“Curiosity,” I muttered. “That’s all this is. A controlled experiment.”
I turned my back on the tracks.

As I climbed the station stairs, I told myself I’d feel stupid in half an hour. That I’d call Daniel, tell him something came up, and fall asleep in my own bed, annoyed at myself for being influenced by a stranger’s cold hands and intense eyes.
Instead, at 7:12 p.m., I was standing in my bedroom closet, breathing in the smell of old winter coats and leather boots and cedarwood, feeling my heart pound against my ribs like it was trying to break out.
It was darker than I expected. I left the closet door cracked open just enough to see a slice of my bedroom: the edge of my bedspread, the corner of my dresser, the soft glow of the lamp I’d left on.
I felt ridiculous.
I also felt…uneasy.
“What exactly are you hiding from, Alina?” I whispered to myself, fingers tracing the seam of a wool coat. “Faulty wiring? Bad luck? A fictional train derailment?”

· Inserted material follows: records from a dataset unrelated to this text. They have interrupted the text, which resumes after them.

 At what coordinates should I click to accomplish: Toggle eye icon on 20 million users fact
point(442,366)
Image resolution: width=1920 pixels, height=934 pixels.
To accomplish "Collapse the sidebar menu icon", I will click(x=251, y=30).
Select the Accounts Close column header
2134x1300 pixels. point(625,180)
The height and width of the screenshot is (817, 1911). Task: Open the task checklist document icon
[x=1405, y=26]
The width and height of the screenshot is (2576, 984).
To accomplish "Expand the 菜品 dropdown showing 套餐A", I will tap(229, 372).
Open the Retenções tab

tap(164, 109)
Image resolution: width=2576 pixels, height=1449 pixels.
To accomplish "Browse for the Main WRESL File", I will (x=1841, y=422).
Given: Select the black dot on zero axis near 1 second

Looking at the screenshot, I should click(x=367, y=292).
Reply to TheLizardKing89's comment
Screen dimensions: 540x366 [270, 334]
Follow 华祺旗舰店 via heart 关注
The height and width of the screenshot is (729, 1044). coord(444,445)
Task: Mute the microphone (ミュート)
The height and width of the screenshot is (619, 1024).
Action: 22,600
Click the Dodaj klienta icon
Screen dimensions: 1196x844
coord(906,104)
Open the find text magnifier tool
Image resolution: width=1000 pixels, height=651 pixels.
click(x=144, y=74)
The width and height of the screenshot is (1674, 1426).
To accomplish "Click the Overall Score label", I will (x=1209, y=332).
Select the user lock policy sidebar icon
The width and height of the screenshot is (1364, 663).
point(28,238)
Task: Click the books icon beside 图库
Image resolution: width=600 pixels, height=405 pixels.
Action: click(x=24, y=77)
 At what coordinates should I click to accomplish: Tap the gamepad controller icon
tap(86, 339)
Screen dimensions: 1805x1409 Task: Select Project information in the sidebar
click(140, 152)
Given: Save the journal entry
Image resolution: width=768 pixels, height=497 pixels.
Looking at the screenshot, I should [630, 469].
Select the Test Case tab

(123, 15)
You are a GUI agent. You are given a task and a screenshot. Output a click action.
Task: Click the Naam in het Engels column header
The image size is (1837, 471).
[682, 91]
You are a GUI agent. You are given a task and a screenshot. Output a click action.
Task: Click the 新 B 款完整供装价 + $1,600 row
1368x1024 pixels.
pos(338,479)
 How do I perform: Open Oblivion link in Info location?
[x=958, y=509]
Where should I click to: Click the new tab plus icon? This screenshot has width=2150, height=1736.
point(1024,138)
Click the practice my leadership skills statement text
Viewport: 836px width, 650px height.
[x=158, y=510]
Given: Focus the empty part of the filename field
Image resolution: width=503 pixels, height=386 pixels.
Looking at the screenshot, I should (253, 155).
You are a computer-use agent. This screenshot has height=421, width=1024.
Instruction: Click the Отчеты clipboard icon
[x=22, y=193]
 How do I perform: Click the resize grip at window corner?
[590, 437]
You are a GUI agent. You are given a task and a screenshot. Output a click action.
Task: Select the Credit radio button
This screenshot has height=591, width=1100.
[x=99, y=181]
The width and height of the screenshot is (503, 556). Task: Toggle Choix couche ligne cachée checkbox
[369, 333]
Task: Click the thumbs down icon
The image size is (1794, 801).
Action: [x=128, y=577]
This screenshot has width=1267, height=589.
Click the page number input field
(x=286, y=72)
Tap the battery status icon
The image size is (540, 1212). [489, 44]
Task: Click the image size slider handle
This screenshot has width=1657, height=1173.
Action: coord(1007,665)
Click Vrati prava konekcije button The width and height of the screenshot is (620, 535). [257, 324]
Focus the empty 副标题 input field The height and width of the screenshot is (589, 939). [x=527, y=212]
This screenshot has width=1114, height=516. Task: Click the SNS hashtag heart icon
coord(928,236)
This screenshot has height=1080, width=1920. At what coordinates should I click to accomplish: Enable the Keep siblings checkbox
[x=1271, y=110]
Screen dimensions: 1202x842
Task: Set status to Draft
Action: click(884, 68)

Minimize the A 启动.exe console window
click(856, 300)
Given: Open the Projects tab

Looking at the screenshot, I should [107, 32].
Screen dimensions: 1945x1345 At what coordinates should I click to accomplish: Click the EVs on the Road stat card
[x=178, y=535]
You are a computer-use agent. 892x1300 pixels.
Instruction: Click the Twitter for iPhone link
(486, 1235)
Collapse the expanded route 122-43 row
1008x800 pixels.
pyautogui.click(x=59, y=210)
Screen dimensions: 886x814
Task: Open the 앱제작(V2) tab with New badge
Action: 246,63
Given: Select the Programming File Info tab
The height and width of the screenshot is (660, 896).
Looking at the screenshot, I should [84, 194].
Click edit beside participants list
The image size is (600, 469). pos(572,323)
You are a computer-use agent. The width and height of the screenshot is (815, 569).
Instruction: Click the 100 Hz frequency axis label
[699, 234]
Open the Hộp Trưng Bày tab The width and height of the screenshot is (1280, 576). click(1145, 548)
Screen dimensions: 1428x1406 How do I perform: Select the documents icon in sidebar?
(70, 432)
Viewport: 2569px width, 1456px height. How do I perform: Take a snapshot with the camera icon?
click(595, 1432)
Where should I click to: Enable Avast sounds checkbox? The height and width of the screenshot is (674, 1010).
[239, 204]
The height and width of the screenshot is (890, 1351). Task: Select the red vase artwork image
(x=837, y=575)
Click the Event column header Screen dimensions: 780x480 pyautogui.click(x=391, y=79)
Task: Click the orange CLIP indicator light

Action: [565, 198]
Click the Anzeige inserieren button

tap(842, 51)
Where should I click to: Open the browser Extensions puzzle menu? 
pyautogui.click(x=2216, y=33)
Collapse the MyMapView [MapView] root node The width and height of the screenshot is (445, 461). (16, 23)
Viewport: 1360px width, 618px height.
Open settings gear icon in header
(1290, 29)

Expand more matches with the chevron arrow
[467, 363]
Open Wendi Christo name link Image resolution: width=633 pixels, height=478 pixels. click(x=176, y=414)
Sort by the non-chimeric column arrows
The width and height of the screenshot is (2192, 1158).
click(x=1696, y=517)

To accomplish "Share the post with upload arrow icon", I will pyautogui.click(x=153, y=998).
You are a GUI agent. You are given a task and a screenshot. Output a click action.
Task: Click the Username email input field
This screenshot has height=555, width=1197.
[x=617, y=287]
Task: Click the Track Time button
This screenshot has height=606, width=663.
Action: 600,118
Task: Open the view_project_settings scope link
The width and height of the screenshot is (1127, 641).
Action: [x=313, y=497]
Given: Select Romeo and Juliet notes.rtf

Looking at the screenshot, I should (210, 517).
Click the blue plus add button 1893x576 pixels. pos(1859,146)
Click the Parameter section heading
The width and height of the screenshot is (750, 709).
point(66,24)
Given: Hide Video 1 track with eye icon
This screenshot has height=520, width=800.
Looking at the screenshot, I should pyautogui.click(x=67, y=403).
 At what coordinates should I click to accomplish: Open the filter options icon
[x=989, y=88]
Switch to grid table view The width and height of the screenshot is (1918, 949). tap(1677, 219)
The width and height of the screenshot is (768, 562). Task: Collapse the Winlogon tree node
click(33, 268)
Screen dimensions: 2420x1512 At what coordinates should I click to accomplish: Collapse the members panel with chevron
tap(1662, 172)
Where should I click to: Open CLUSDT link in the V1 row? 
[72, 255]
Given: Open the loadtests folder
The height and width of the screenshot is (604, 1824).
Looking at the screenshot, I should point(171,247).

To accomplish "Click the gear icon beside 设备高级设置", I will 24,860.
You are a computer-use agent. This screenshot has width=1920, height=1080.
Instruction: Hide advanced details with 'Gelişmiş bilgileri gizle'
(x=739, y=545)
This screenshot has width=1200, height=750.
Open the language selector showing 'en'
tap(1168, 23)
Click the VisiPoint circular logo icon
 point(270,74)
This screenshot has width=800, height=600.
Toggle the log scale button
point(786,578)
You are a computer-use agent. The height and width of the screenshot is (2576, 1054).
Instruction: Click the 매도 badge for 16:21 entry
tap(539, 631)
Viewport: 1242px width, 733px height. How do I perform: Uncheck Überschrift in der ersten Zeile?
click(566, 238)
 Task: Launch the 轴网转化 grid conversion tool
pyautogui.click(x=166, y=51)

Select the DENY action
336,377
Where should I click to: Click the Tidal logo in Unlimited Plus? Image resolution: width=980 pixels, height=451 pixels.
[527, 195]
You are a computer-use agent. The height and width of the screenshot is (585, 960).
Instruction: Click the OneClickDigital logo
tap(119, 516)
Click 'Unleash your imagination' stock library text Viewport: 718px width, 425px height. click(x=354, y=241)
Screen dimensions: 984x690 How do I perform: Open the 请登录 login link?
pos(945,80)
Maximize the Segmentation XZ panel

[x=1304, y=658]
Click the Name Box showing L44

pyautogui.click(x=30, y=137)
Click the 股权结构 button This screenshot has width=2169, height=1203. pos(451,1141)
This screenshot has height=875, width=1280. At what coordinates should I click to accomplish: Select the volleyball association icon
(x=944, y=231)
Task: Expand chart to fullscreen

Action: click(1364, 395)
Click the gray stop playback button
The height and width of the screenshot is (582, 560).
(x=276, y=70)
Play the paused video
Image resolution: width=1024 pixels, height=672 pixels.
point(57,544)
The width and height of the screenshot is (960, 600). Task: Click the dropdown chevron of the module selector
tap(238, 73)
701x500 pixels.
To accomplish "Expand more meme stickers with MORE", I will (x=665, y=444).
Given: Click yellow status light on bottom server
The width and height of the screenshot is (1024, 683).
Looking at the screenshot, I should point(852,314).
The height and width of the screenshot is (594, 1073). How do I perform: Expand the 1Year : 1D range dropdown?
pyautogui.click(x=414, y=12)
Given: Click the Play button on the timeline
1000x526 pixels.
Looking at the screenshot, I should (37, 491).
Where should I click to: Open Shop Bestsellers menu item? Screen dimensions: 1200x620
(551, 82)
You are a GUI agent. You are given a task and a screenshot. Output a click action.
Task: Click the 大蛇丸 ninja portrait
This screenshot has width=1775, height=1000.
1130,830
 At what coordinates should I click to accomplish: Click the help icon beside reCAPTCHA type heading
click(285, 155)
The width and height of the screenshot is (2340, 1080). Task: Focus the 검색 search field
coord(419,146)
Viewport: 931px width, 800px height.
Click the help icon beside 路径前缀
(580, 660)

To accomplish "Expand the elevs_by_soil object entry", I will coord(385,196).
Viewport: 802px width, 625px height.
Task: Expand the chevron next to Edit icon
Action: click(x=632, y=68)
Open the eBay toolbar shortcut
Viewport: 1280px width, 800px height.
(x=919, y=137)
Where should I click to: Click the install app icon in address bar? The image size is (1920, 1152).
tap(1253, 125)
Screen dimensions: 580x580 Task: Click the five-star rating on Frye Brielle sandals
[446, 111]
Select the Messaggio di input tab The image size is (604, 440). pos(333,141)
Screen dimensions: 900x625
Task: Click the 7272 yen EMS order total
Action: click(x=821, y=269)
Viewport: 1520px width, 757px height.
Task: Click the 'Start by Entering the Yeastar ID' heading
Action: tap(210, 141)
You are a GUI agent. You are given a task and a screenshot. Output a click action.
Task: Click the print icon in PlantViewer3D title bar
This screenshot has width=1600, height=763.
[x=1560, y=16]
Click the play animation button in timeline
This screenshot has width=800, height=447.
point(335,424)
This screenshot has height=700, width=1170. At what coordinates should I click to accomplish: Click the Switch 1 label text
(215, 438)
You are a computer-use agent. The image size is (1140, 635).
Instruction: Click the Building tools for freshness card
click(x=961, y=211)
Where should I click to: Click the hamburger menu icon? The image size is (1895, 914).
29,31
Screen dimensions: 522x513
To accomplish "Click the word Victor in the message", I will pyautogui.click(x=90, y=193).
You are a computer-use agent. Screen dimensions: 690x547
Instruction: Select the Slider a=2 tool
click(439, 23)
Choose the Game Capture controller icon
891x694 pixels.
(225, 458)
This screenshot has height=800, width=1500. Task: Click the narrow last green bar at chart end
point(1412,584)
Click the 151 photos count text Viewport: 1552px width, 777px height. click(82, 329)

The apartment was silent. The kind of quiet that belongs to spaces you’ve left in a hurry. I could see the coffee mug I’d abandoned on the bedside table, a ring of brown cooling at the bottom. My laptop sat open on the desk, an unfinished spreadsheet frozen mid-calculation.
I almost stepped out.
Almost.
Then I heard my front door unlock.
The sound was unmistakable: the metallic click, the soft push, the muted creak of hinges. My body went rigid, my hand tightening around a hanger until my knuckles ached.
I wasn’t supposed to be home.
Daniel had a key. “For emergencies,” he’d said two years ago, when things were still soft and easy and uncomplicated. I had handed it to him with a smile, feeling adult and trusting. That had been before wedding planners and joint accounts and subtle criticisms disguised as concern.
“Maybe he decided to surprise you,” a hopeful, pathetic little voice offered.
If so, why wasn’t he calling my name?
“Alina?” he should have said from the hallway. “You here, babe?”
Silence.
Then his voice, casual and unhurried, drifted down the short corridor from the entryway. Not calling out. Just speaking.
“I told you she’d be on that train.”
Another voice answered. A woman’s. Light, amused. The click of high heels on hardwood backed her up.
“You’re sure she suspects nothing?” she asked, a smile audible in every syllable.
The air in the closet shifted, pressing against my skin.
My stomach folded in on itself.
For months, things had been off.
Not dramatically. There were no screaming matches, no dishes shattered against walls. That would have been easier to understand, maybe even easier to fight.
Instead, there had been…. erosion.
Little comments about my clothes. “You’re wearing that to dinner?”
Questions about my work habits. “You’re staying late again? You know, my mom says a wife should be home for dinner.”
Comments about my friends. “Nina’s still single, right? She doesn’t really get what it’s like to be engaged. Maybe you shouldn’t take her advice so seriously.”
Then there were the passwords—the way he angled his phone away when messages came in, the irritation if I so much as glanced toward his screen.
“You’re being paranoid,” he’d said when I told him it bothered me. “I’m planning the proposal video with my friend, you’re ruining the surprise. God, why do you always assume the worst?”
Wedding stress, he called it. He said people got weird before big life changes.
I believed him because believing him was easier than believing myself.
Because in my work, I saw patterns and red flags and anomalies clearly. But in love, I had a blind spot the size of a city.